== Aufgabenstellung ==
Wandle die Zeilen der unten stehenden Daten von der Zeile mit „will [1020, 245].“ bis einschließlich der letzten Zeile in eine JSON-Liste von Zeichenketten um, mit einer Zeichenkette pro Zeile. Leerzeilen lässt du dabei weg.

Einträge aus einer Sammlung
══════════

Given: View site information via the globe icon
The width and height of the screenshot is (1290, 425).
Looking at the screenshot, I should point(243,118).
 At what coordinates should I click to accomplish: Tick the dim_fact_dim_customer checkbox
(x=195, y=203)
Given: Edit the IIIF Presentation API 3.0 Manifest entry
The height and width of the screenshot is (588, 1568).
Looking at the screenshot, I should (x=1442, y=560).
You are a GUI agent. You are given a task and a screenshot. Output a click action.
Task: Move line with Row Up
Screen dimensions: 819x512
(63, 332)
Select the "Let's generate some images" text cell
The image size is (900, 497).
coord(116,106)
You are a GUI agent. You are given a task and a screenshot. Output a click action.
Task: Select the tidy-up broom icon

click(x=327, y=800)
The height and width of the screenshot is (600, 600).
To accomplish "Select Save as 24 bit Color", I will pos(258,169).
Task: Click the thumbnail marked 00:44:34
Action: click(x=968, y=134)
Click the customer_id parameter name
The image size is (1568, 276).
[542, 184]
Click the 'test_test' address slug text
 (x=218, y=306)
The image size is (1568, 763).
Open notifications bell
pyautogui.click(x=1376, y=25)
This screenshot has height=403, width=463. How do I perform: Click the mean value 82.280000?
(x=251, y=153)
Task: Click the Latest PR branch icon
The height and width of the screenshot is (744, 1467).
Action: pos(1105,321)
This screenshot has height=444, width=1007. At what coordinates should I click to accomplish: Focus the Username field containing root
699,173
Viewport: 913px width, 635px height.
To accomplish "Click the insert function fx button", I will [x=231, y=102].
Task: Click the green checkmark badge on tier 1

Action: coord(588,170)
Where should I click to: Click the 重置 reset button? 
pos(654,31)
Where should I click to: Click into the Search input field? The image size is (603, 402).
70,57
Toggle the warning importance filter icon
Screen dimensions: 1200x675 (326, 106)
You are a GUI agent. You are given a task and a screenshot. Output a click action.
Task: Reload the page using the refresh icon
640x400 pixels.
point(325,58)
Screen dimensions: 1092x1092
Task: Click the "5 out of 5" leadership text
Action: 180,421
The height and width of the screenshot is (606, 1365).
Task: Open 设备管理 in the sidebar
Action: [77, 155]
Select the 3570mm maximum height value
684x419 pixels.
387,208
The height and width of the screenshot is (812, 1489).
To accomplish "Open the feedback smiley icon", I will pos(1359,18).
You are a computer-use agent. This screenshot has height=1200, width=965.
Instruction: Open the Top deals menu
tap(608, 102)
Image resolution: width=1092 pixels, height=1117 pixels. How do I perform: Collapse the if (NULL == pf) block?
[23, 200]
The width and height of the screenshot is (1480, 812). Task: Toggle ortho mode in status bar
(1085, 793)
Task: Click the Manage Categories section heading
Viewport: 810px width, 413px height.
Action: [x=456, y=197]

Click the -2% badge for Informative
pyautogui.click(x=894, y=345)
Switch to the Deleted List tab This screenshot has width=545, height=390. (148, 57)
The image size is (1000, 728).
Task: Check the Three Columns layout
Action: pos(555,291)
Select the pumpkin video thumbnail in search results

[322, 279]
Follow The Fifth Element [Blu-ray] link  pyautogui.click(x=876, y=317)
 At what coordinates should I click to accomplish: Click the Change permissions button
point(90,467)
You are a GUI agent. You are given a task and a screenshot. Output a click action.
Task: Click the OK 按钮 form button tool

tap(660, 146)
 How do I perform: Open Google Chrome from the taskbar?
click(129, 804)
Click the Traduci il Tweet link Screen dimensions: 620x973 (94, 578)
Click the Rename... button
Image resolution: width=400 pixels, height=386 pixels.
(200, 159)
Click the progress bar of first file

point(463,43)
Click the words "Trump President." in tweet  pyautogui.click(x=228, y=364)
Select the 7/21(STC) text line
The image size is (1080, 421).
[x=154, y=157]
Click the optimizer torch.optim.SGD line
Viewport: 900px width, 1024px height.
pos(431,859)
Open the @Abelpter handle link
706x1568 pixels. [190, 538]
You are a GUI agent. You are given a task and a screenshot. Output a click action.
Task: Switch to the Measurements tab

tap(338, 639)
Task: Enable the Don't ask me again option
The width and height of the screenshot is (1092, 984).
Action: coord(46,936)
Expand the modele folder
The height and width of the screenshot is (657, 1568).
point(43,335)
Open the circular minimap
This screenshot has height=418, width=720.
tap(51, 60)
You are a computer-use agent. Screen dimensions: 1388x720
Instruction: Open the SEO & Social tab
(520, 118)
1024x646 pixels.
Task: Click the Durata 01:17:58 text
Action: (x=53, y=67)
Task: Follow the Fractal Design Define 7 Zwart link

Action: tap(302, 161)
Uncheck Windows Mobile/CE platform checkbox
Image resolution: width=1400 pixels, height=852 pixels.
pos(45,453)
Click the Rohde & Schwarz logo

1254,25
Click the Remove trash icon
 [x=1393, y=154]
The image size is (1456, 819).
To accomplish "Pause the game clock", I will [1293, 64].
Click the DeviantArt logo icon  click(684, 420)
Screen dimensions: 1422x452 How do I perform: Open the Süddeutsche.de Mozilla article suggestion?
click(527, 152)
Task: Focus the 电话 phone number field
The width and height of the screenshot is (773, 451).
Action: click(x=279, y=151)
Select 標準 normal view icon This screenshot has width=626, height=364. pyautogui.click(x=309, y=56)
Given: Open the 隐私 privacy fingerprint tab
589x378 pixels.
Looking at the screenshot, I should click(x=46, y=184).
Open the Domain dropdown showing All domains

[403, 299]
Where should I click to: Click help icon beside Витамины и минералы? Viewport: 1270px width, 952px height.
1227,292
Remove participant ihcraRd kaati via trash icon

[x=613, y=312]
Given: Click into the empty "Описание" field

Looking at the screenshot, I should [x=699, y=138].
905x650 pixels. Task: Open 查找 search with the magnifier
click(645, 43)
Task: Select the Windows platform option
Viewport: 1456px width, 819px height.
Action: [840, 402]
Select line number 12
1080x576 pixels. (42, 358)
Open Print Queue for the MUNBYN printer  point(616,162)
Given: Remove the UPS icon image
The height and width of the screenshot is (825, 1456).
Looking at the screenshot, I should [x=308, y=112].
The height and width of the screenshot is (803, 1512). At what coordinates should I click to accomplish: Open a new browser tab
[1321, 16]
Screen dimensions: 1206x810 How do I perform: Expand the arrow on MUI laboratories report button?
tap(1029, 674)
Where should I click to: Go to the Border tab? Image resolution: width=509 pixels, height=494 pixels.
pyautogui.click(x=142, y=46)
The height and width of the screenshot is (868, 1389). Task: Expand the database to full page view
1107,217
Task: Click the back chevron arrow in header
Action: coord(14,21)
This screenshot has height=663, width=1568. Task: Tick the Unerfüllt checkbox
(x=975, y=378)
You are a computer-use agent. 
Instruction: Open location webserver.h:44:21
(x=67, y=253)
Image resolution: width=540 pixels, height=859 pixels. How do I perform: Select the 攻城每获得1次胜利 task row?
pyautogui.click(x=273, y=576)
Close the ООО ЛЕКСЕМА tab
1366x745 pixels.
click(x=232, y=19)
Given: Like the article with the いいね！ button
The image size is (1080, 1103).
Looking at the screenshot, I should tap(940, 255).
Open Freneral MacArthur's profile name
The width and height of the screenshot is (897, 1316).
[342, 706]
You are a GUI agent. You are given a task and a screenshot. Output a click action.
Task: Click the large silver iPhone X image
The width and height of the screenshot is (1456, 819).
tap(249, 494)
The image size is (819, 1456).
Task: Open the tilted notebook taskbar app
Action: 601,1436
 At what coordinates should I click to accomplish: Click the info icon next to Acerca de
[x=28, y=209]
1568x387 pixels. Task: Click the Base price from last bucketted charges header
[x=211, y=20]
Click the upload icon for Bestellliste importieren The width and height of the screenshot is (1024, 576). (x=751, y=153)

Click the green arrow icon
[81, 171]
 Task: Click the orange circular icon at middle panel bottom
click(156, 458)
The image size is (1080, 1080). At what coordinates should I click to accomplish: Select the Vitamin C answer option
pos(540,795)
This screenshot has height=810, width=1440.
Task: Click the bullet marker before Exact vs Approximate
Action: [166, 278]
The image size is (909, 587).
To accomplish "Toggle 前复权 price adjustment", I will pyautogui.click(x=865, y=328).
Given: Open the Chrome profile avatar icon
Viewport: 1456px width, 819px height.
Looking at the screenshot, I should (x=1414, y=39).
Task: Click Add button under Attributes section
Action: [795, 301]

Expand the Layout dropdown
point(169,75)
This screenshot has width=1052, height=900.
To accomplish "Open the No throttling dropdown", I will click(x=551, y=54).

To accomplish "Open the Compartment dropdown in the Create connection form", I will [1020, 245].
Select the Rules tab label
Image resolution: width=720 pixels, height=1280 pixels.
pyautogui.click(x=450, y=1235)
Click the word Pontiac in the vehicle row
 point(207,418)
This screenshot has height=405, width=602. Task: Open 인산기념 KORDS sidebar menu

══════════

== Schriftliche Antwort ==
[
  "To accomplish \"Open the Compartment dropdown in the Create connection form\", I will [1020, 245].",
  "Select the Rules tab label",
  "Image resolution: width=720 pixels, height=1280 pixels.",
  "pyautogui.click(x=450, y=1235)",
  "Click the word Pontiac in the vehicle row",
  " point(207,418)",
  "This screenshot has height=405, width=602. Task: Open 인산기념 KORDS sidebar menu"
]